Effect of actin binding compounds on BMK cells. BMK cells were pretreated with media alone or media containing either lat A (black bars), cyto B (white bars), or jas (dotted bars). Cells were infected with Py (at an MOI of 10) for 1 h in media alone or media containing the above compounds. The compounds were washed out, and neutralizing antibody was added at the indicated time points. Cells were examined for Py LTAg staining at 24 h. Approximately 500 nuclei were counted per sample, and the data are presented as described in the legend to Fig. 1.

FIG. 5.

Effect of actin binding compounds on NIH 3T3 cells.
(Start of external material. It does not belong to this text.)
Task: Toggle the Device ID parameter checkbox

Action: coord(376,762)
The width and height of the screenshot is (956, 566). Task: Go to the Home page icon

NIH 3T3 cells were pretreated with media alone or media containing either lat A (white bars), cyto B (black bars), or jas (dotted bars). Cells were infected with Py (at an MOI of 10) for 1 h in media alone or media containing the above compounds. The compounds were washed out, and neutralizing antibody was added at the indicated time points. Cells were examined for Py LTAg staining at 32 h. Approximately 500 nuclei were counted per sample, and the data are presented as described in the legend to Fig. 1.

FIG. 6.

Colocalization of OGPy with actin. BMK cells were mock treated or pretreated with lat A or jas. Cells were infected with OGPy in the presence or absence of compounds and then further incubated in media alone (A) or with lat A (B) or jas (C). Cells were fixed, processed for immunofluorescence, imaged, and then subjected to deconvolution. Z sections (0.2 μm thick) were examined, and representative ones showing cells that were incubated for 30 min at 37°C prior to fixation are presented. Colocalized OGPy particles are indicated with white arrowheads.

FIG. 7.

Quantitation of colocalization of actin and OGPy. BMK cells were mock treated (▴) or pretreated with lat A (▪) or jas (•) and then infected with OGPy in the presence or absence of these compounds. Samples were fixed and processed for the detection of actin. After deconvolution, each individual 0.2-μm-thick Z section was examined for number of total virus particles and number of particles colocalized with actin. The averages of three randomly selected fields from three experiments were taken for each time point.